Qualche tempo fa sono rimasto colpito da alcuni post pubblicati su FB che riguardavano l'amore, erano pubblicati, erano belli, profondi, e freschi come chi sta vivendo questo vastissimo sentimento. Cominciai a scambiare pareri e opinioni con lei e frequentando il suo diario, scoprii gli scritti di un suo amico, che erano potenti, originali, sinceri, un vero diario di un poeta dell'esistenza. Mi colpi talmente che abbandonai l'interesse per i post della ragazza e cominciai a leggere i suoi post , numerosissimi, strampalati, colti, lirici, epici e poi comincia a scambiare qualche parere, a volte serioso, a volte assecondando quella sua vena dissacrante, sempre venata di una disperata tenerezza, anche quando scagliava anatemi. Fu cosi che conobbi Piero Dal Bon, una conoscenza puramente virtuale, ma talmente vivace da essere ben più viva di tante amicizie o contatti su FB. Quel che qui voglio fare non è una nota critica letteraria, ma affrontare se mai l'impresa non facile, di dare conto di un itinerario esistenziale che è a mio avviso sempre pura poesia, che si fa talvolta grido, sommessa considerazione filosofica, invocazione, preghiera laica e tanto altro.

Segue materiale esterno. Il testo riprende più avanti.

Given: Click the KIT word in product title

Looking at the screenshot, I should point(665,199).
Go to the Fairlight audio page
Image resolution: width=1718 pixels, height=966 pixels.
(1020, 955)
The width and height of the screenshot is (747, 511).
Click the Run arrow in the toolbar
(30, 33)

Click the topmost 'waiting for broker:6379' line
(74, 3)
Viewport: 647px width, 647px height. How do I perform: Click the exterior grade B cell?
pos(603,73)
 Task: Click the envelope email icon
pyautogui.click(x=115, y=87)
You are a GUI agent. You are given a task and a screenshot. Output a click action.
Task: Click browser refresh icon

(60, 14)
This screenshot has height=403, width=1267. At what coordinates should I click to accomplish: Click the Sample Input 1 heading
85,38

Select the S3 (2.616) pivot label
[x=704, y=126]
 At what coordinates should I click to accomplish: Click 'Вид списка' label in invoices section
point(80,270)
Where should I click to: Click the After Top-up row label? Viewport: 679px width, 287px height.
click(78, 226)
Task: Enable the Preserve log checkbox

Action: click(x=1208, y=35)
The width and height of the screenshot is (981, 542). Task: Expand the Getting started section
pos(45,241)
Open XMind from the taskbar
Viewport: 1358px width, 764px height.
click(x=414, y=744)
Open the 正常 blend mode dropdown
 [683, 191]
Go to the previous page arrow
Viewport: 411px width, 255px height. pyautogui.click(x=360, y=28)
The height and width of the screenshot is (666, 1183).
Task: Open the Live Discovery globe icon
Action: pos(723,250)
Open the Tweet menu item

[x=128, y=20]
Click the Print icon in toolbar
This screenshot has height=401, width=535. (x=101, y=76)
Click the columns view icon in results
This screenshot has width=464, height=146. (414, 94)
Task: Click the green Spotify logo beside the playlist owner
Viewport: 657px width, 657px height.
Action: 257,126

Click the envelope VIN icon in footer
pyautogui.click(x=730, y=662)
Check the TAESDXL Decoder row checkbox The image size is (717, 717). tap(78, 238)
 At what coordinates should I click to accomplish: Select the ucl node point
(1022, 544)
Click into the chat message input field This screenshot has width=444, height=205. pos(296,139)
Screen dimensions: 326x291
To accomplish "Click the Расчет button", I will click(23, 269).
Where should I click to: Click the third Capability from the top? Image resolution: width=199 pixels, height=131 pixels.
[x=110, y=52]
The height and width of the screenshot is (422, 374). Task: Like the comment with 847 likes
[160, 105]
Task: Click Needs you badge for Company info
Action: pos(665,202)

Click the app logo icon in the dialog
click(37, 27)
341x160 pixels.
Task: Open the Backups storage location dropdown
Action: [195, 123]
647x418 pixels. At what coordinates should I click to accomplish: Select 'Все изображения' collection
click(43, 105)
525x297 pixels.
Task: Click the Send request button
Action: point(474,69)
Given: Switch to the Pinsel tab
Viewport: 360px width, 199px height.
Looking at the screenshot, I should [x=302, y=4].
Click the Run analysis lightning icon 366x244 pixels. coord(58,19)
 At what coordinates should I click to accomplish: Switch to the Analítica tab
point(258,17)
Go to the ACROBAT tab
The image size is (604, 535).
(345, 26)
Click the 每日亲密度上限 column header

Ma partiamo dall'inizio, con testi più antichi che ho trovato in rete:

Da ; FANTASIA E SVAGHI DI UN MINORE

                                                  
                                                 PANTOMIMA

La realtà!". "No, questo no" borbottai. "Viaa". "Noooh". Non mi fecero caso. Protestai le mie scarse ragioni, una frase, una parola appena. Neanche a discuterne, fermi. "Realtà": una e santa. "No" m'impuntai. La cosa era quella: non c'era niente da fare. Cominciai a battere i piedi, a frignare. Miagolai, supplicai. Niente. Sgambettai via, fischiettando al mio cagnolino, Nulla.



TENERA FANTASIA EVERSIVA

       Un ometto tutto azzimato composto lucido a posto (proprio a posto) ma un po' troppo soddisfatto; questo ometto mulina il suo ombrellino nella piazzetta. E' una domenica sfavillante, di mattina. Il suo ombrellino perciò è a sproposito. Ordinariamente bambini s'azzuffano a pallone. Vecchiette astute malignano sulle panchine tra un Dio e l'altro. E ai piani alti ancora dormono, sazi e stravolti da un sabato di bagordi. Ed ecco che entro in scena io. Ancora composto, appena contraddetto dagli occhi folli. Ho il fegato malconcio ma le tasche gonfie di miracoli. Mulino attorno al dito il mio cappello di bolscevico- un arma che porto con abuso.
E l'ometto ordinario mulina più forte il suo ombrellio a sproposito. Un cagnaccio abbaia ringhia contro il mio cappello. Il cappello vola via è un uccello e si posa sulla punta dell'ombrello. Il cane salta su e divora l'ordinario. Le campane suonano per l'ultima volta, le chiese crollano e le grondaie; ed io volo sopra le vecchiette in festa buono e mi addormento su una panchina del mondo color amaranto.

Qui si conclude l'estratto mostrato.